“thoroughly unsubtle, but…hold[s] its own”

Louise Dransfield reported at egi.co.uk on 03/03/2020:

“The Conley family has secured planning approval from Westminster Council to revamp Shell Mex House, 80 Strand, WC2. The Grade II listed art deco property will have a new entrance pavilion added as well as a two-storey conservatory-style space for the inner courtyard. In addition, new roof terraces will be created and four floors of office space will be refurbished.

Designed by Duncan Mitchell Architects and PDP London, the revamp will reposition the 90-year old building to attract new occupiers. Cushman & Wakefield is marketing 160,000 sq ft across floors 1-4.”

From Wikipedia:

“Shell Mex House, also known as 80 Strand, is a grade II listed building located at number 80 Strand in London, England. The building was opened in 1932 on the site of the Hotel Cecil and stands behind the original facade of the hotel, between the Adelphi building and the Savoy Hotel. Broadly Art Deco in style, it was designed by Frances Milton Cashmore of the architectural firm of Messrs Joseph.

Standing 58 m (190 ft) tall, with 537,000 sq ft (49,900 m2) of floor space, Shell Mex House has 12 floors (plus basement and sub-basement) and is immediately recognizable from the River Thames and the South Bank by the clock positioned on the south side of the building. The clock is flanked by four large, hieratic marble figures at the south corners sculpted by William Charles Holland King. The clock, which was known for a time as “Big Benzene”, has the largest clock face in the UK, at 7.62 metres in diameter, just 0.02 metres more than the clocks on the Liver Building in Liverpool; it was supplied by Gillett & Johnston of Croydon…

Sarah Jane, at alondoninheritance.com
November 2, 2020 at 7:27 am
“My grandad Albert samuel macfadyen was the tool maker who supplied the workers to build the clock on the shell mex/ BP house in 1962”

…The building faces the river and the Strand. It was described by architectural historian Nikolaus Pevsner as “thoroughly unsubtle, but…hold[s] its own in London’s river front.”

The building was for many years the London headquarters of Shell-Mex and BP, for which it was originally built. Shell-Mex and BP was a joint venture company created by Shell and British Petroleum in 1932, when they decided to merge their United Kingdom marketing operations. Upon the UK marketing separation of Shell and BP in 1976, Shell Mex House became the head office of Shell UK, which was Shell’s UK operating company. Changes in the way that Shell was run in the 1990s led to the disposal of the property by Shell. Today, simply known as 80 Strand, most of its floors are occupied by companies belonging to Pearson plc.
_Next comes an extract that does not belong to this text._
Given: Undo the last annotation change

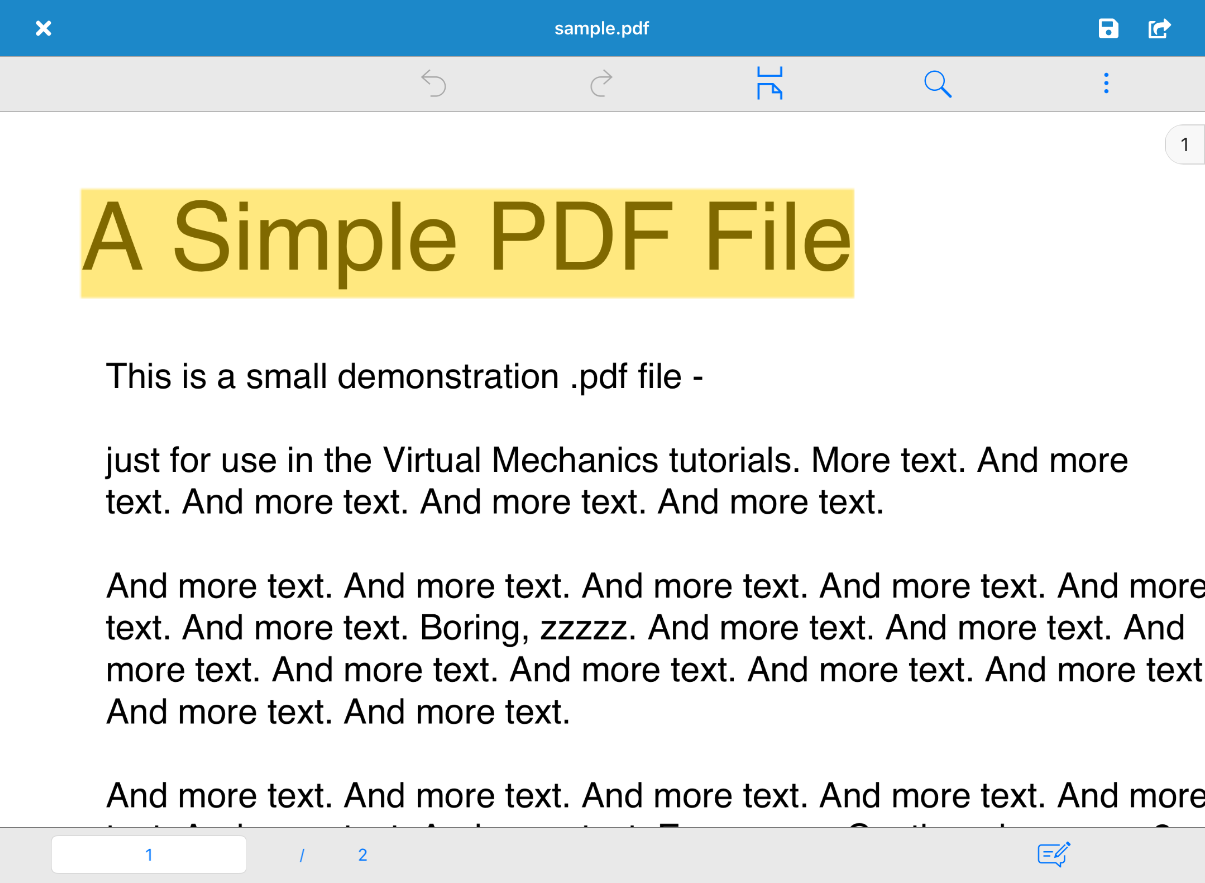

The entrance of the building, which is set back from the Strand, is through a large gated archway. A green plaque was affixed to the wall just inside the gate in March 2008, proclaiming: “The Royal Air Force was formed and had its first headquarters here in the former Hotel Cecil 1st April 1918”.

In the final scene of the 2016 feature film Assassin’s Creed, directed by Justin Kurzel, the hero Callum Lynch and two other surviving assassins stand astride Shell Mex House and survey London.”